___ SELECTED PASSAGE ___

"We do not see things as they are. We see them as we are." --Anias Nin
That is my favorite quote of all time.
It’s 3 am as I start writing this piece. It’s a purely impulsive move on my part, as it’s in response to the recent racially-motivated shootings in Charleston, SC from earlier this week. I was motivated to so because of the amount of willful ignorant, apparently delusional people in America who so seem to come off as sane and/or reasonable upon first glance.
And no, I’m not talking about Dylann Roof—the white 21 year-old perpetrator who walked into the historically-black Emanuel AME church in South Carolina's largest city and proceeded to shoot and kill 9 black parishioners during prayer services because he “wanted to shoot black people.” No, what I am talking about are the people who reject the notion that what the avowed racist did was not an act of “domestic terrorism. “ What is so hard to comprehend? Roof killed to further an extreme political agenda—starting a race war.
I’m going to out on a limb here and conclude that the reason that it’s so hard for those who are questioning whether or not this was in fact, an act of domestic racism is because of two fundamental reasons—both related to race. The first reason I suspect is that because of the prevalence of black-on-black crime within the black community. This is to say that so many Americans are so accustomed to being spoon-fed these negative images of the black community a daily basis, that it’s just too hard for many to comprehend reality that racism against black people is still an issue in modern-day, post first-elected-black-president America. To these people, many within the black community are routinely more likely to be victims of each other than of racism. We all know these individuals…they are the armchair pundits who usually deflect attention away from issue at-hand to tell black people that they should focus on the “troubles in their own communities” instead of “marching” and/or protesting against an act of racism—real or perceived—that shatters the myth that racism is not, in fact, still an issue for some in America.
The second reason why it seems so hard for some to accept that the Charleston shooting was an act of domestic terrorism is likewise related to race---that some people of a particular ideological stripe simply do not want to believe that racism still exist. This is to say that some people are so vested and entrenched in their own ideologically-political (and social) beliefs that they are almost delusional in their perceptions of America—especially as it relates to the perceptions of others. Take for example the following clip from Fox News’ coverage of the Charleston from this week. So unwilling were the producers and talking heads at the conservative news network to believe that the motives behind Roof’s rampage could have been racially-motivated that they totally ignored reality favor of “speculation.” They could not only bring themselves to call Roof’s act a case of domestic terrorism, but found it harder to bring themselves to accept that it was even an act of racially-motivated violence.
They ignored the reality that survivors reported immediately in the massacre’s aftermath that Roof himself declared that he “wanted to shoot black people” because “they are taking over” before he started opening fire inside the church. They ignored the pictures that Roof posted on social medical of himself promoting symbols associated with racist ideologies—including the flag of the old American Confederacy and of the defunct white-ruled African nation of Rhodesia. And they ignored his so-called “manifesto” posted online indicating his white supremacist beliefs...all to the conclusion that “we can’t possibly know his motivations” (“Dylann Roof Photos and a Manifesto Are Posted on Website”).

___ SUPPLIED DATA ___

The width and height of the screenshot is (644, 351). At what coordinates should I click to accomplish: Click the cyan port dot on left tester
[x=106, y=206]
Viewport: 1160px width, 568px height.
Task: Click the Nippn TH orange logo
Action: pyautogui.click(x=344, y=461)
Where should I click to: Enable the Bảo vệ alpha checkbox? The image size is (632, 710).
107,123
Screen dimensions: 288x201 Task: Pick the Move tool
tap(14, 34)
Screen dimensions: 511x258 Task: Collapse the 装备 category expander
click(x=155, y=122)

___
___ SUPPLIED DATA ___

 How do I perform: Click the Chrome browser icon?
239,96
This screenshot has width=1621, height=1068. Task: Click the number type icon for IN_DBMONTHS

___
___ SUPPLIED DATA ___

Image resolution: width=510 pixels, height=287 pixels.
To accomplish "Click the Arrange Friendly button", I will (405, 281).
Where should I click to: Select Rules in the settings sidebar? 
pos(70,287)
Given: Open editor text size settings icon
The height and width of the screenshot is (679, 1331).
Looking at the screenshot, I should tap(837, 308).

___

- _CHECK YOUR UNDERSTANDING_:
- A) Reproduce the essay on the Charleston shooting from "And no, I’m" up to and including "a race war.".
- B) In one to three sentences, explain why the essay on the Charleston shooting holds that Roof's killings were an act of domestic terrorism.

- _ANSWER LIST_:
- A)
And no, I’m not talking about Dylann Roof—the white 21 year-old perpetrator who walked into the historically-black Emanuel AME church in South Carolina's largest city and proceeded to shoot and kill 9 black parishioners during prayer services because he “wanted to shoot black people.” No, what I am talking about are the people who reject the notion that what the avowed racist did was not an act of “domestic terrorism. “ What is so hard to comprehend? Roof killed to further an extreme political agenda—starting a race war.

- B) Roof killed to further an extreme political agenda, which was to start a race war.